Best part: “She happens across Newt, sees him break a magical law, and hauls him in… to the president herself, which, by the way, means that if Tina was recognized by the president that means she was way up there in rank. I’m pretty sure the average British Auror’s name wasn’t personally known by Fudge or Scrimegour.”
5. Quotes — As I said in this column, I love quotes. They’re easy-to-relate little chunks of wisdom, humor, silliness, or reality. This one’s here basically just because I like it.
Best part: “Breasts exist for the purpose of feeding children; the fact that the citizenry of the US can’t look at one without thinking ZOMG IT IS SEXYTIMES TIME NOW when a woman nurses her child is sad… and kind of disgusting. The fact that we have to legislate around this, or fight against anti-breastfeeding-freedom legislation, is even more disgusting.”
4. Planning Your Second Wedding — I actually wrote this column almost nine months before I got remarried. Update: so far, the second marriage is a success. The wedding was pretty good too, although I don’t recommend getting married in August in Georgia at an outdoor venue. If I hadn’t had the foresight to rent an extra dress shirt and bring an extra undershirt, the reception would’ve been pretty gross because, after the ceremony and the photos, I was soaked through.
Best part: “It can be tempting to say ‘I’ve done this before, do what you want,’ but that’s not going to make your intended very happy. The whole point is that you should be planning this together — even if you just say ‘that sounds good’ in a bunch of different ways. Be involved, be present, and correct the mistakes you made the last time if you checked out or didn’t keep yourself in the moment.”
3. Don’t Write What You Know — I really wish I could send this column to everyone who writes a book titled Verbed by the Adjective Noun (except Chuck Tingle, who is great just as he is), because all these people are doing is writing the same book but exchanging the characters, settings, and various bad boys (it’s always a bad boy of some sort) but keeping the same plot. Why do people want to read the same book over and over? That’s not the point of fiction.
Best part: “How many novels or short-story collections have you seen or heard about where the main character is a professor at a small liberal-arts university and the rest of the cast is the ‘quirky’ people they deal with on a daily basis?”
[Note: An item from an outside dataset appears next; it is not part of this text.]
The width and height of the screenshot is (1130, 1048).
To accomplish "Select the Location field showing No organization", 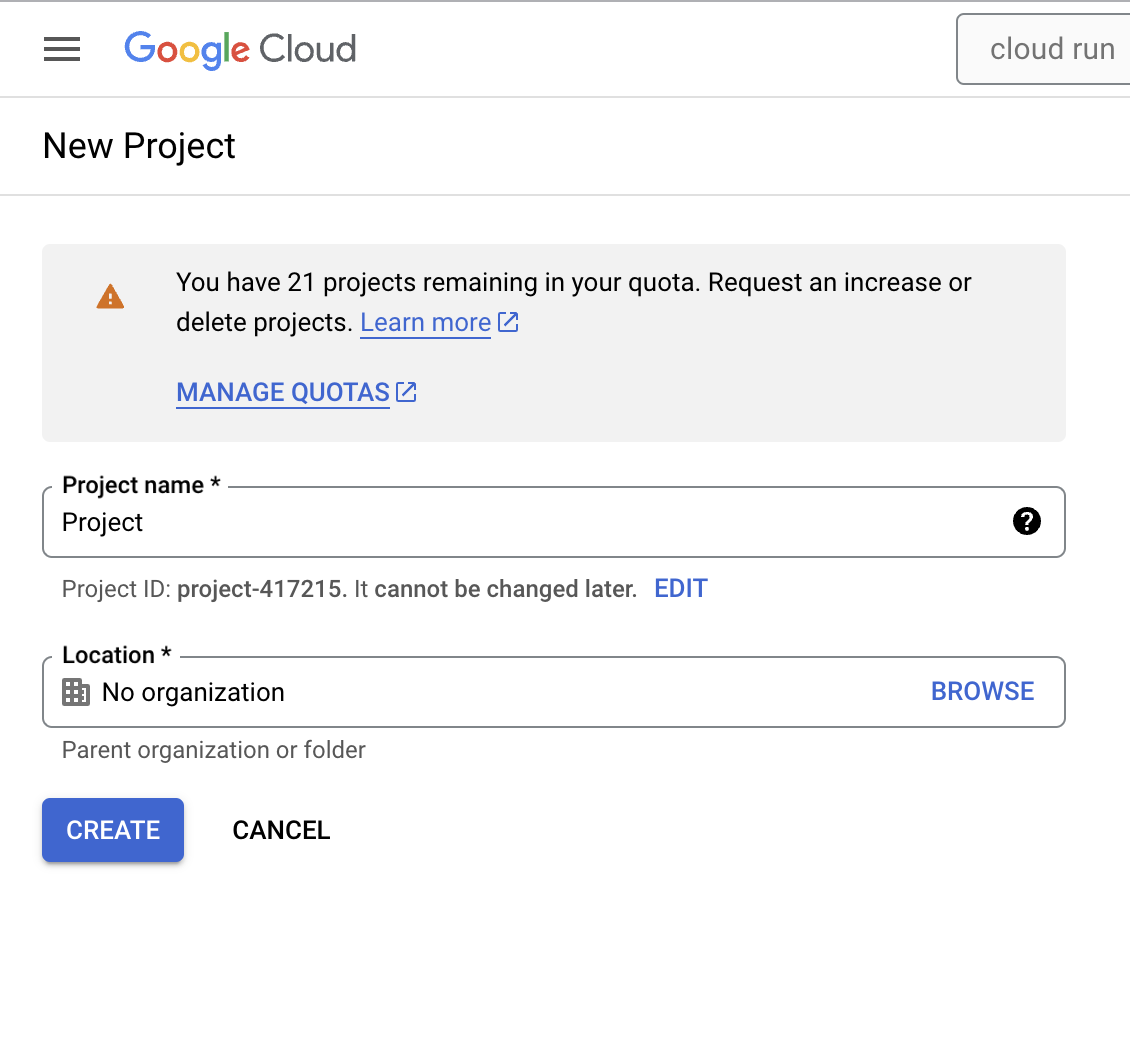I will [x=400, y=691].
2. Health Insurance — I suppose the content of this column is going to be moot in a couple of weeks after the new regime guts everything that the old one did, but in general the problems with company-offered health insurance will remain. Hopefully we won’t go any farther backward than we were under President Bush (43), but there’s this thing about political pendulums — they swing wider and wider each time. So I wouldn’t expect insurance to get any better in the next four years, unless you’re a one-percenter.
Best part: “Here’s the tradeoff: if you pay a higher premium, you get a lower deductible, but if you pay a lower premium, you get a higher deductible. You’re basically deciding how much money you want to wager on your health being good, and if you lose the game, you have to pay for it.”
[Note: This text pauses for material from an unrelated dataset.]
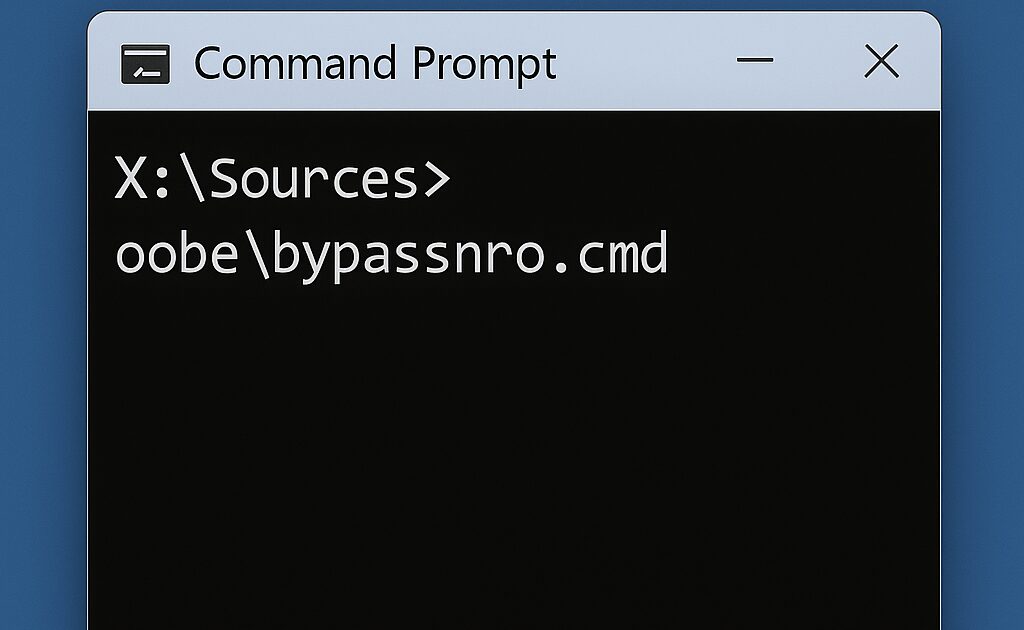Minimize the Command Prompt window
1024x630 pixels.
(755, 60)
1. Presidential Election Screwups — This column is especially relevant given that we’re about to inaugurate our 45th President of the United States, who lost the popular vote by about three million despite winning the electoral vote by a decent margin. And if I could just step up on my soapbox for a second: voting takes work and time. It’s harder than just posting a meme on Facebook or half-watching a political speech while playing Candy Crush. It involves preparation, motivation, and time spent not on your phone or video game system. Maybe the right was right in that many young liberals (especially the Selfie Generation) don’t want to actually do any hard work to achieve what they want. The young conservatives got off their asses and voted for the person they thought should win — and whether you agree with them or not, at least they tried.
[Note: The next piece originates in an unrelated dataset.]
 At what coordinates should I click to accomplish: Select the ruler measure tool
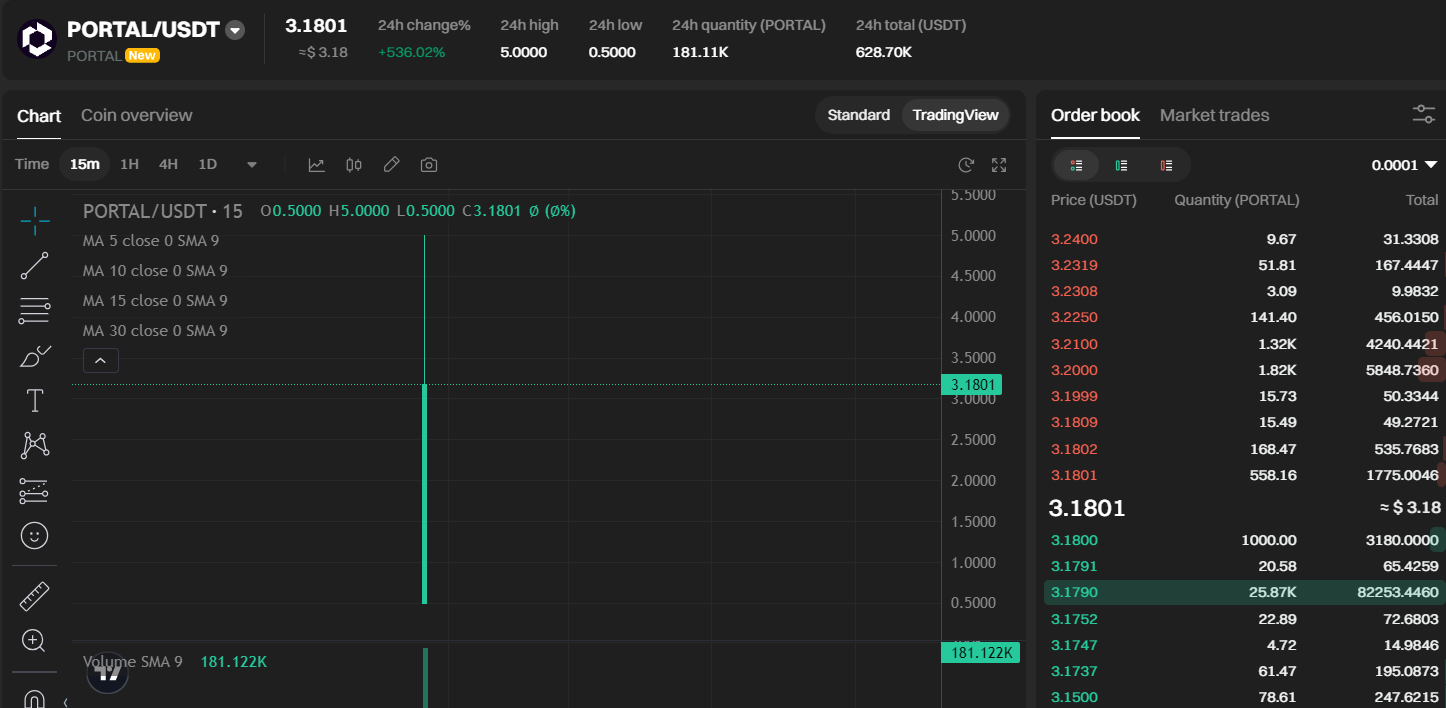tap(35, 597)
Best part: “Well, KDKA, I’m sure you thought you were doing a good thing by broadcasting the returns — especially given that your signal was strong enough to be heard across almost the entire eastern US — but if you hadn’t done that, maybe we wouldn’t be in the 24-hour election media shitshow that we face every two years.”
To my sheer amazement, the column I wrote that has gotten the most traction is this one, which was supposed to be just a funny little thing about the game Two Dots. I found myself answering more and more questions about how to play the game in the comments, so to save time I created A Very Unofficial Guide to Two Dots. It hasn’t gotten quite as much traffic as the column (yet), but in terms of things I wrote that were most read in 2016, that’s definitely at the top of the list.
Either that, or the post I put on Facebook showing that I was married. But people who read that post didn’t buy any of my fiction, and people who read my column and the Two Dots guide… well, at least a couple of them have done. Maybe you could become one of them?
Got an idea for a future “Six of the Best” column? Tweet it to me @listener42.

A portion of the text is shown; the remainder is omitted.